Porta fechada. Cinto posto. Ignição. Primeira, arranca. Segunda, segue. Terceira. Quarta. Tudo bem até Cacilhas.
Em tom de dor tremente fez-se chegar o fado do estacionamento. Calor. Ponto morto. Terror da santa-direcção-sem-assitência. Primeira. Ponto morto. Primeira. Ponto morto. Primeira. Um achado, e o carro, finalmente arrumado.
Ia jurar que a Transtejo começara a oferecer rebuçados nas travessias. O terminal estava à pinha: tudo era povo, num aperalto generalizado: nunca o Cacilheiro se tinha passeado pelas ninfas recheado de tão catita substância. Ia tudo, como quem diz, numa Romaria pipi.
Eu «Ao Contrário das Ondas», com o Urbano. À volta, o tagarelar de excitação. Diz que é festa. Sardinhada. Marchas. Marchas. Marchas. Desculpa, Urbano, isto merece atenção.
O sol vai-se pondo, que está pouco para confusões destas. O fulano de bigode faz Sudoku; a miúda gira, muito sabrinas, muito risco ao lado, beija o fulano gordo. O casal de meia-idade faz de conta que ainda tem encanto passar o Tejo de mãos dadas. A família alegria dá uso à parafernália de tecnologias de bolso que comprou a prestações e fotografa-se sem contenções: há que deixar a festa em registo, para a posteridade.

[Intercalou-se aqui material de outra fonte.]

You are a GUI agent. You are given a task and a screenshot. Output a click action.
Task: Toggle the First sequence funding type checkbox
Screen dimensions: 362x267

O barco está encardido. Não se vestiu para a festa. Atracamos. É a debandada. Lisboa está vestida de Festa. Está vestida de aperto. Um aperto pegado desde Cais do Sodré até à Sé. Ia jurar que até as ruas de Alfama alargaram.
Segue-se o cheiro a sardinhas e brinca-se ao Santo António.